I've always known I was bi, ever since I first started having fantasies, they were about both guys and girls. There's been a few times in my life where I got seriously confused and thought I was gay, most recently when I was around 18/19 and I even came out to a friend. However I've always dated girls, and for the past couple years I thought all the confusion was behind me. Yet All my life there's been so many signs I cant ignore: my first sexual experience was with a boy when I was 12, I've made out with guys before, I once had a sleepover at a friends house where she put makeup on me and did my hair, and many other little things that add up... I always thought my attraction to men was basically just hornyness and lust, because while the idea of cock excited me, just the thought of being with a guy felt wrong, I couldn't accept that I could be like that, I feel like it would take my masculinity away.
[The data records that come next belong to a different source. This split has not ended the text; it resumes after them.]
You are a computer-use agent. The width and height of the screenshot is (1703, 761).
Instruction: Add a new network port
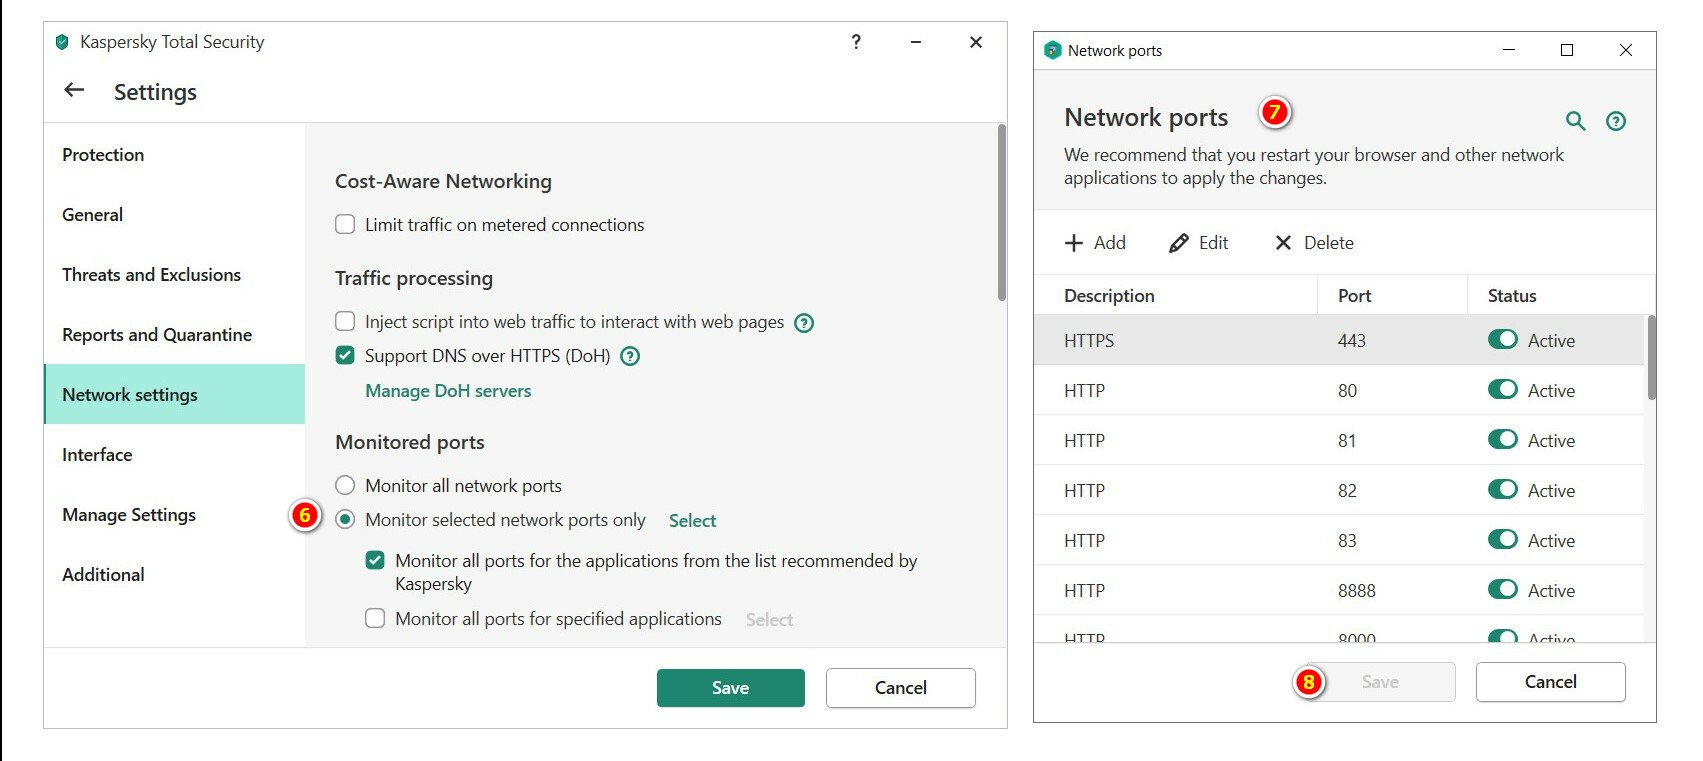click(1095, 243)
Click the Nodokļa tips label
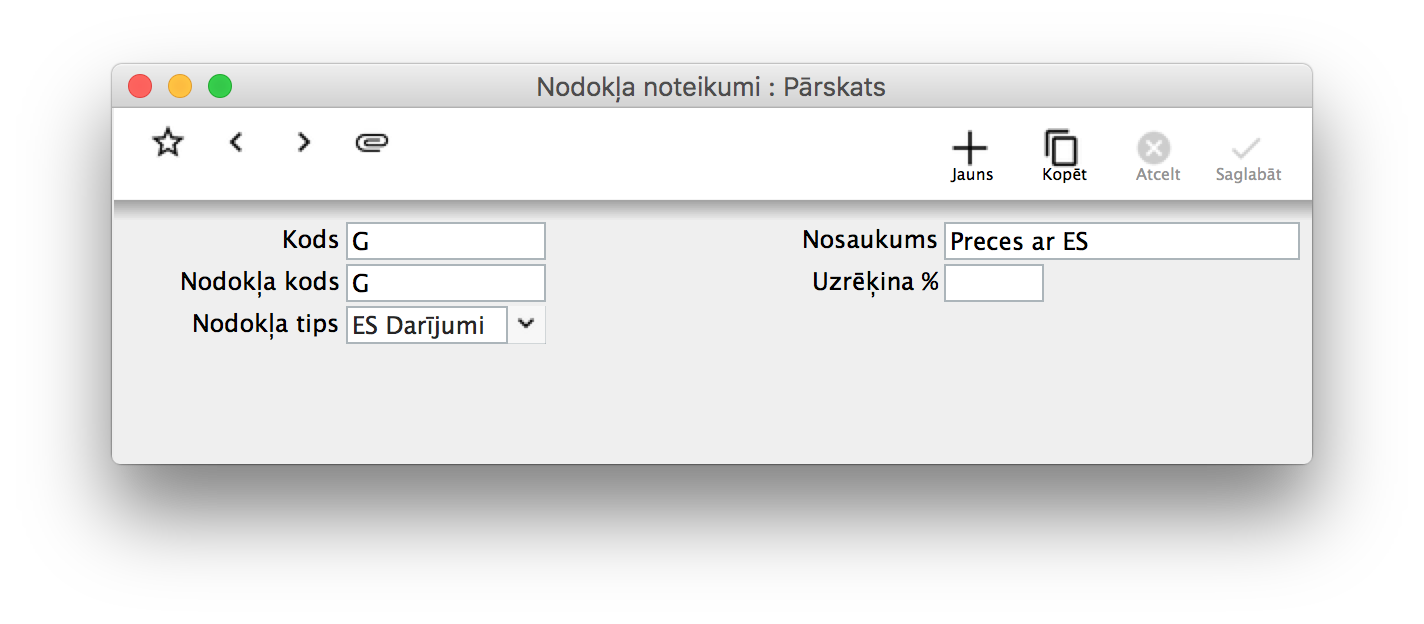The width and height of the screenshot is (1424, 624). click(265, 324)
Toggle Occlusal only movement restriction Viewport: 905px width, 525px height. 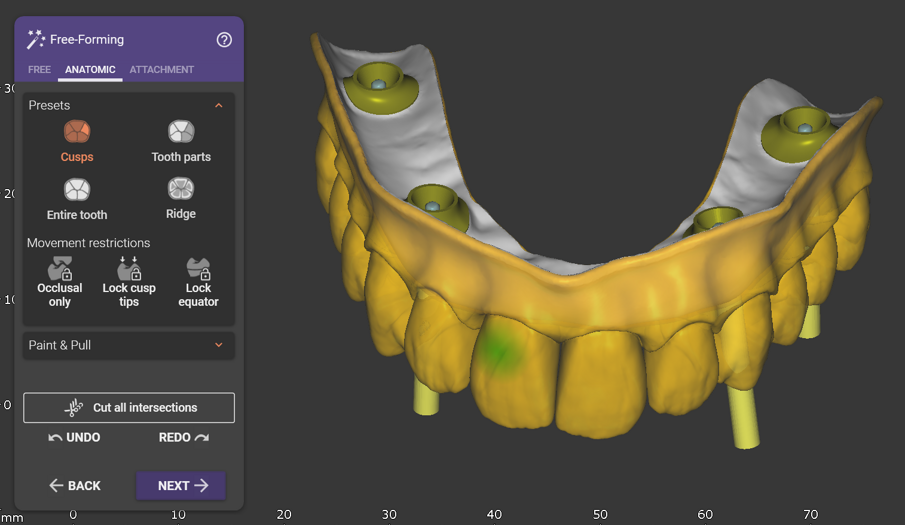[60, 268]
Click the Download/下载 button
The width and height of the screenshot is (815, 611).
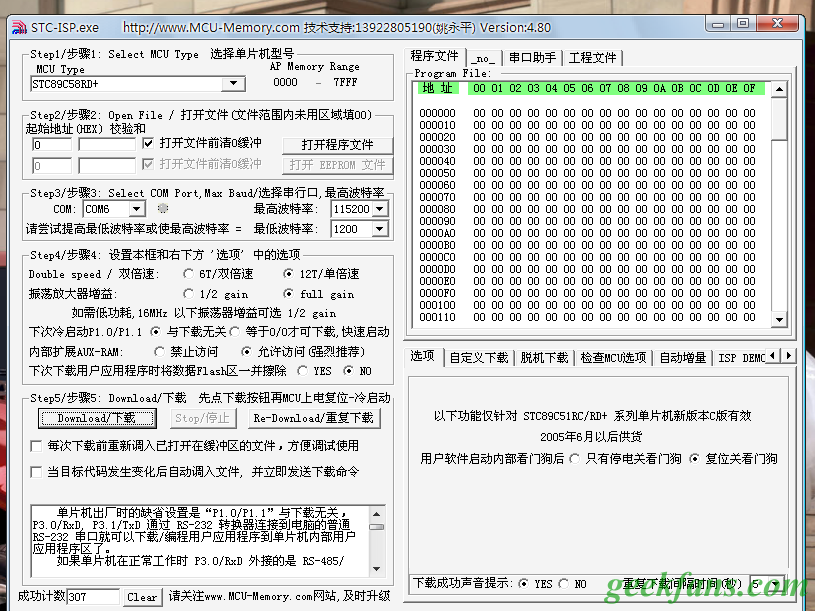(x=96, y=418)
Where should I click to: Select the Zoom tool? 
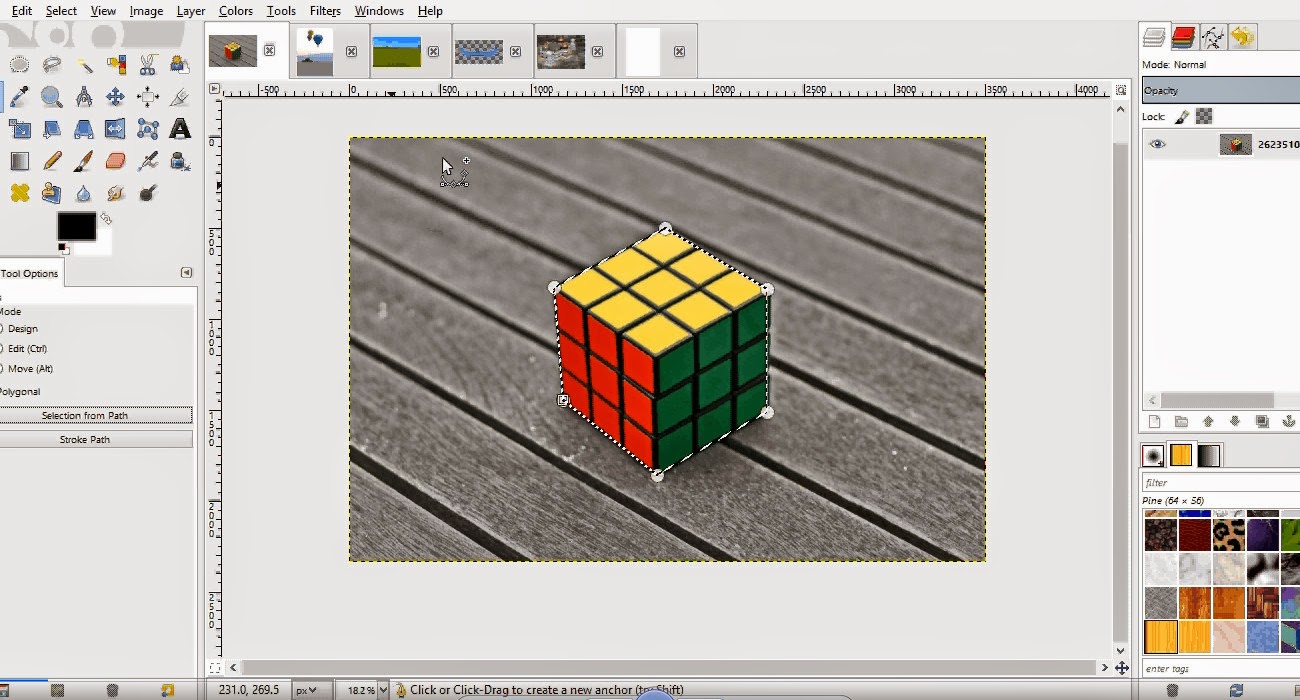[52, 96]
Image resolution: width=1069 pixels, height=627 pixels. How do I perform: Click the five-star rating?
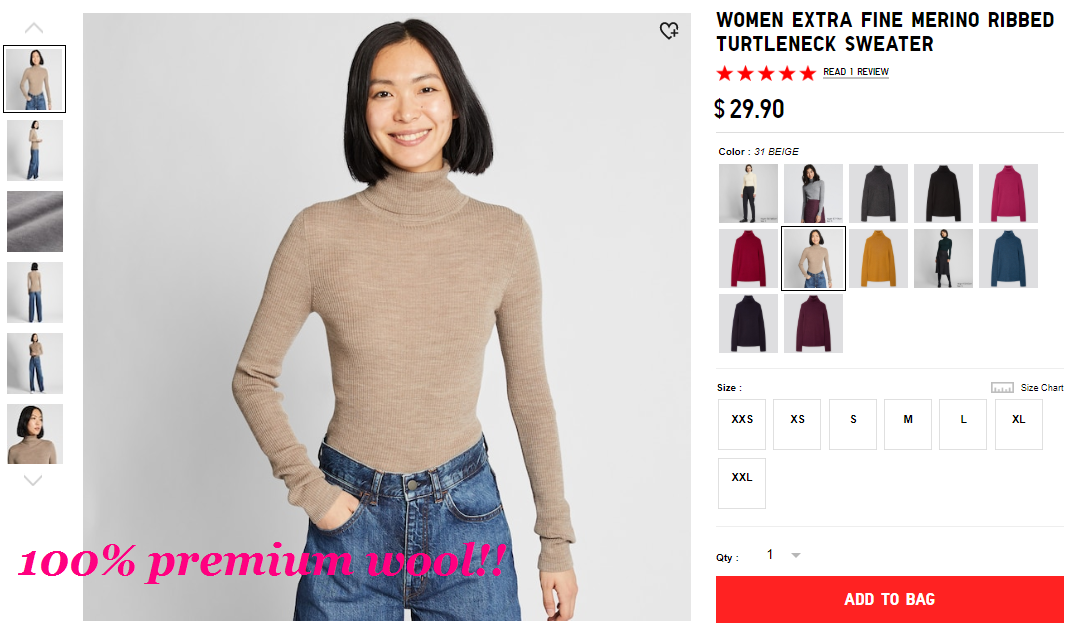pos(766,73)
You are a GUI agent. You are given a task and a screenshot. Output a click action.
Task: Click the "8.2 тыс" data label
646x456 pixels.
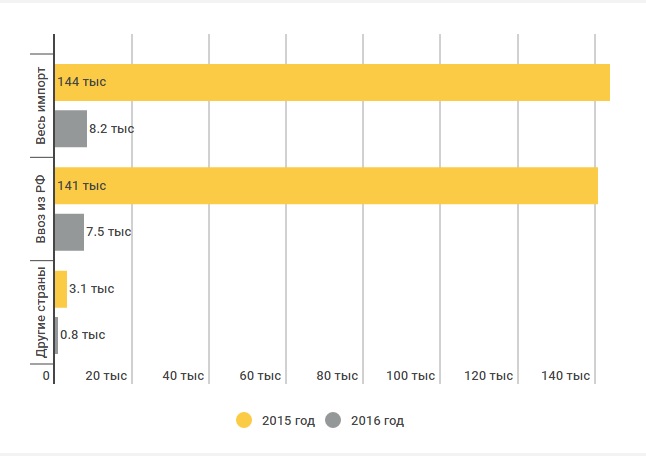pyautogui.click(x=111, y=129)
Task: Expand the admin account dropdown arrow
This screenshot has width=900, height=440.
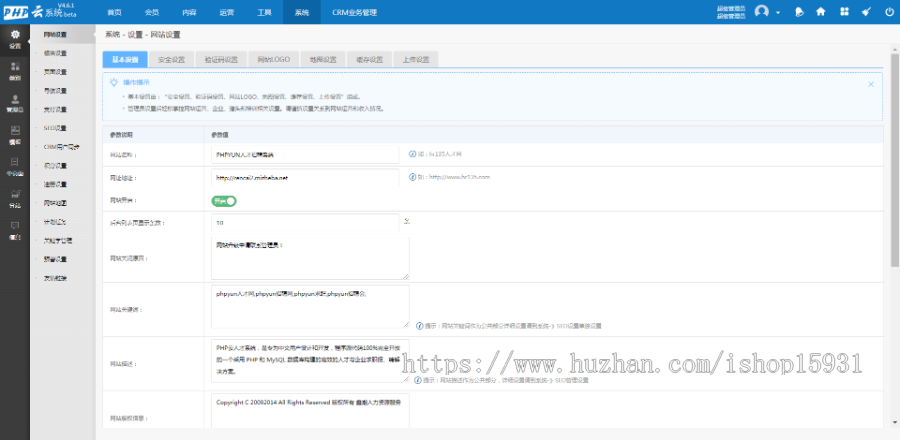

But I realize that I've been denying and ignoring the fact that I do think about guys and find them attractive, I think the only reason I felt wrong about it was because I didn't want to be gay, I was fighting against it. Anyways like I said, I thought being confused was behind me, and I'm dating a girl I love very much. But last weekend I came to a video of a guy jerking off and since then I haven't stopped thinking of the dirtiest gay shit, even getting hard at work thinking about it. I want this subs opinion, is this just a phase, and I can go back to feeling straight, or is this a symptom of a larger problem? I don't know if its just horniness or what, but all of this has been making my head spin, and I haven't been able to look at my gf the same way. Sorry if my this is confusing to read but I'm just as baffled.EDIT: its late and I don't have time to reply to everybody, but Id like to thank you all for the advice. As I hoped, you were all very friendly and supportive and you've given me a lot to think about. I'm not going to try and shoe horn myself into a label, I'm happy with what I am! Whatever that is! I'm just going to go with it and honestly evaluate myself after I've had some time to let it all sink in. I'm not going to leave my girlfriend unless I honestly feel like I'm not attracted to women at all anymore. Thanks everyone, love you guys.